# TASK DIRECTIONS
Report back each line of the records that contains the string "checkbox".

-------- DATA --------

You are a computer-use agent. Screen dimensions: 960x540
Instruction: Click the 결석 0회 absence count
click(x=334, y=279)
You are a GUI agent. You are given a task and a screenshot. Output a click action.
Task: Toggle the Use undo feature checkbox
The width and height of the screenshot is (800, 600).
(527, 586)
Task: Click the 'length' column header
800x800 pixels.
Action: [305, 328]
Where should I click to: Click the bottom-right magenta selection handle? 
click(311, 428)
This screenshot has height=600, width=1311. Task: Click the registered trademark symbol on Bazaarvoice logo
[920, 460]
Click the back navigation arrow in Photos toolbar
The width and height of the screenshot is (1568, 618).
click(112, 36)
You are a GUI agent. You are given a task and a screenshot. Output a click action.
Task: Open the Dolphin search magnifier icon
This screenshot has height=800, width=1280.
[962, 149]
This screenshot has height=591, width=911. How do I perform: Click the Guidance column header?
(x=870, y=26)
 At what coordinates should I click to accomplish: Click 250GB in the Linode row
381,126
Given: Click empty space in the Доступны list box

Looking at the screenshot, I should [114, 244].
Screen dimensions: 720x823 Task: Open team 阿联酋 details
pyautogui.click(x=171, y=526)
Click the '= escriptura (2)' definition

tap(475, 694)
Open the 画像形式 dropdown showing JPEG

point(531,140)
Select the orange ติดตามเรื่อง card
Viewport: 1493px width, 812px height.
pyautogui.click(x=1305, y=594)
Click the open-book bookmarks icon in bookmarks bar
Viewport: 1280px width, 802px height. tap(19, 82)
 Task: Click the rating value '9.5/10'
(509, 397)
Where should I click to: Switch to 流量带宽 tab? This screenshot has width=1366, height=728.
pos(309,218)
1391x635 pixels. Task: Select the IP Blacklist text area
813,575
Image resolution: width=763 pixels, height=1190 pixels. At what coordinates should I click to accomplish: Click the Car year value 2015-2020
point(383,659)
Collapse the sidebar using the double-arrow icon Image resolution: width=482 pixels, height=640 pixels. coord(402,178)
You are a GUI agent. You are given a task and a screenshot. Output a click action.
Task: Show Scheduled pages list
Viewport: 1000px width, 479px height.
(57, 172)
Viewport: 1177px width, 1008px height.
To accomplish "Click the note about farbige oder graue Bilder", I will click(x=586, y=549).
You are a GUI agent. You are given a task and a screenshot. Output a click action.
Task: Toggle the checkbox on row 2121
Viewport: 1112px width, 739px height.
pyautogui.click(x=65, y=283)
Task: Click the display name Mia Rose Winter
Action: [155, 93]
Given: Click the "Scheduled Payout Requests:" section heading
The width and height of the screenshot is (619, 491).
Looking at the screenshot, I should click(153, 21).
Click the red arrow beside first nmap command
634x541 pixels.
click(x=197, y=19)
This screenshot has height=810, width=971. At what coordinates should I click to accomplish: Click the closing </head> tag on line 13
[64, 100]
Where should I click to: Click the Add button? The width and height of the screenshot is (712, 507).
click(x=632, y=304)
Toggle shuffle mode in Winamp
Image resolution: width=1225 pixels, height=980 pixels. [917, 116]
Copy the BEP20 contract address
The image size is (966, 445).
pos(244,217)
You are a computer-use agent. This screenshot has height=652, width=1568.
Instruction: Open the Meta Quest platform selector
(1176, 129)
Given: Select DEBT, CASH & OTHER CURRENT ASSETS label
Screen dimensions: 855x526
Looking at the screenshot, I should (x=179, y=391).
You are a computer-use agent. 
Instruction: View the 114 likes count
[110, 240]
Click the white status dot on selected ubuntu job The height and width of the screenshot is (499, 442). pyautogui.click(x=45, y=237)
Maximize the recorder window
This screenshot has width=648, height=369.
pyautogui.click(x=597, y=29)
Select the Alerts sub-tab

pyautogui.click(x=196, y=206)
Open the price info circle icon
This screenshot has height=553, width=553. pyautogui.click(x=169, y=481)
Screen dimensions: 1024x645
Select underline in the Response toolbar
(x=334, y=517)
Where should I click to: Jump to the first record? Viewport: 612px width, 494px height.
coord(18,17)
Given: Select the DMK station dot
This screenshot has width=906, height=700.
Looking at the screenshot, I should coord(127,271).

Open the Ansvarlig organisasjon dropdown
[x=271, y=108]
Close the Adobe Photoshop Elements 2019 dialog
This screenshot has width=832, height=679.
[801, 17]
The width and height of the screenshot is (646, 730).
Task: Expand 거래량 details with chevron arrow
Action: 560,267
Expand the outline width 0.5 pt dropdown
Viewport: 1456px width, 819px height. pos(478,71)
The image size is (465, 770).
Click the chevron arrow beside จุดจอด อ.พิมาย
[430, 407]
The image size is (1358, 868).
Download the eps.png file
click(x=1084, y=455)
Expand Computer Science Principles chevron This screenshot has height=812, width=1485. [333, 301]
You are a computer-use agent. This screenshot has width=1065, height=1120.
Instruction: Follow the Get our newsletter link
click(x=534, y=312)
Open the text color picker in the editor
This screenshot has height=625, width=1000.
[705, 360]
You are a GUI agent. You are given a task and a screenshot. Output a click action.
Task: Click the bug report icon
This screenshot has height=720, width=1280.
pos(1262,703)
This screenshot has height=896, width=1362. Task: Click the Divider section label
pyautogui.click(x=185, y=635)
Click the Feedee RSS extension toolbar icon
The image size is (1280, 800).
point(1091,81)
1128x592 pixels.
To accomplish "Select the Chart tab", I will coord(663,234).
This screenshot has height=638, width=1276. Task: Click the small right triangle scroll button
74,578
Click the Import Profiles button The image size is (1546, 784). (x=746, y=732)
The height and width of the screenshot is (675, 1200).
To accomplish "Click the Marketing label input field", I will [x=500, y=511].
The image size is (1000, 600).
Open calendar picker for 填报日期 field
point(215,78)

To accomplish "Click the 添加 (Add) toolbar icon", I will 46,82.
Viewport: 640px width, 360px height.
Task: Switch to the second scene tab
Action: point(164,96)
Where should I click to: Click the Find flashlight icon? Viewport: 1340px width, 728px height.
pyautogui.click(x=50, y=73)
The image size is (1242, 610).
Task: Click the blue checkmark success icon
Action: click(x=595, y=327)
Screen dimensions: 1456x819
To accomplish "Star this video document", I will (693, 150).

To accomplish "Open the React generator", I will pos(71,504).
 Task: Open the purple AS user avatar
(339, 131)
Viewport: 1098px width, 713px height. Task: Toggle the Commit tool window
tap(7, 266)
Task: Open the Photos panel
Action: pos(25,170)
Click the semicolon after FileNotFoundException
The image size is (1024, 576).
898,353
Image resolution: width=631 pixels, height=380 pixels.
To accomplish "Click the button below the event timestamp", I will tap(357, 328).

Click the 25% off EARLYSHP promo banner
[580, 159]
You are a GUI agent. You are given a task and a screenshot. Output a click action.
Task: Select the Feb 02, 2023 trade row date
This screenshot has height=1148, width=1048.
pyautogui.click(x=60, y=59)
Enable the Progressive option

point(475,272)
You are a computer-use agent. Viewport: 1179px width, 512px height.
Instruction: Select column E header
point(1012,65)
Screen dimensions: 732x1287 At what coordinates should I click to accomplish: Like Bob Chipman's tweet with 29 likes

--------

# ANSWER SPACE
Task: Toggle the Use undo feature checkbox
Task: Toggle the checkbox on row 2121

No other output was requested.